State how many lines of the items below contain the string "Open". Case counts. Give only the number.

[Text and element-pointing records]
§
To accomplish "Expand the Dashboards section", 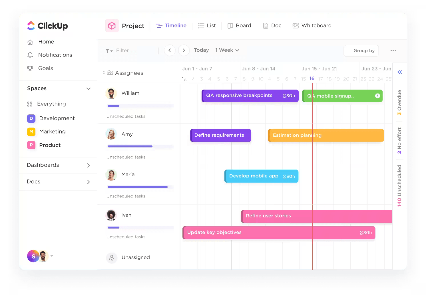I will pyautogui.click(x=89, y=165).
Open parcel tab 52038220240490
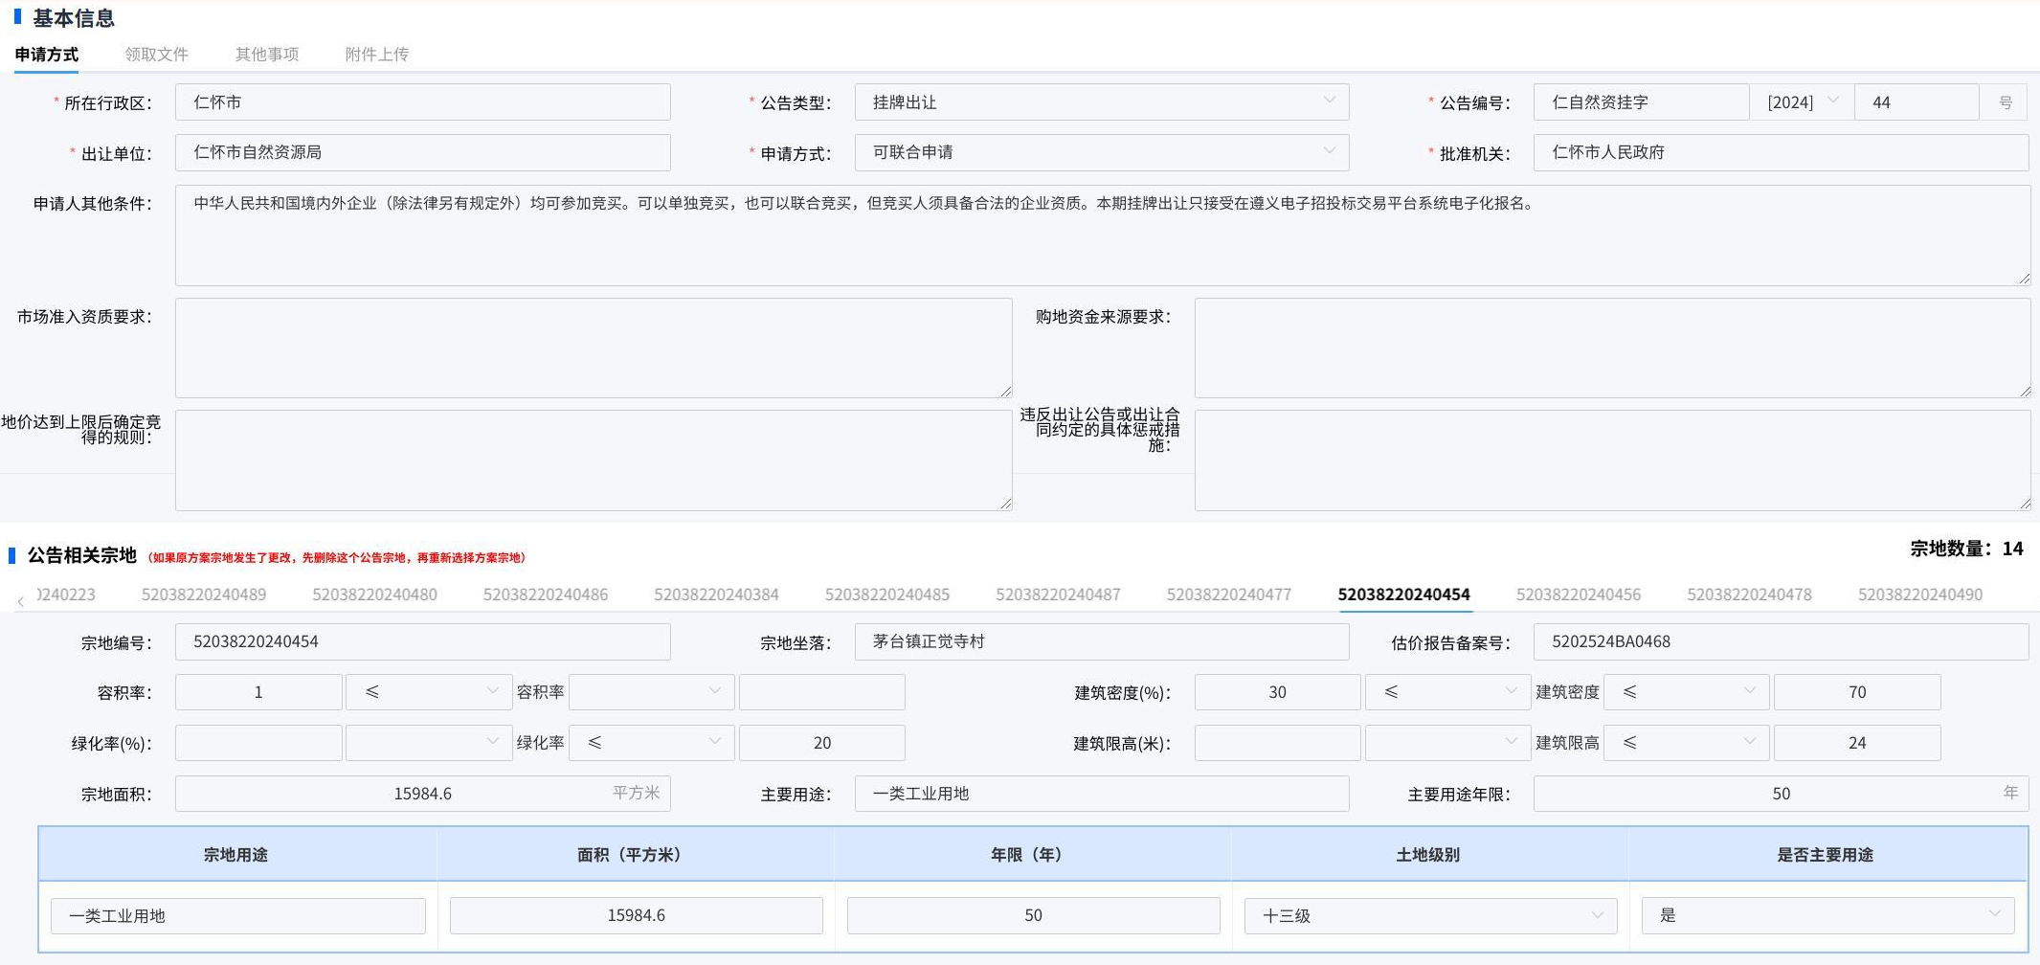 [x=1919, y=595]
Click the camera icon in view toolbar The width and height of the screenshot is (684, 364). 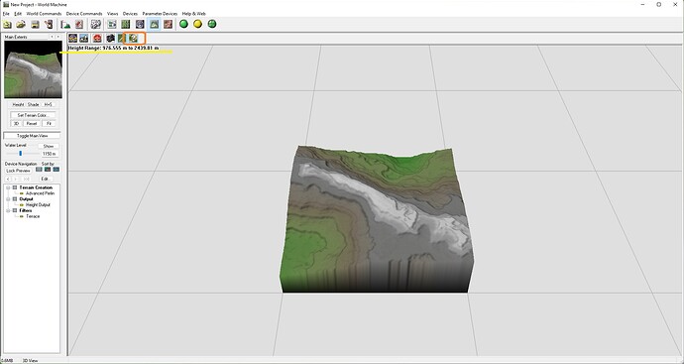point(110,39)
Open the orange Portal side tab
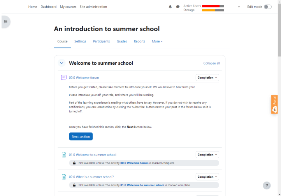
§
Finished exercise:
2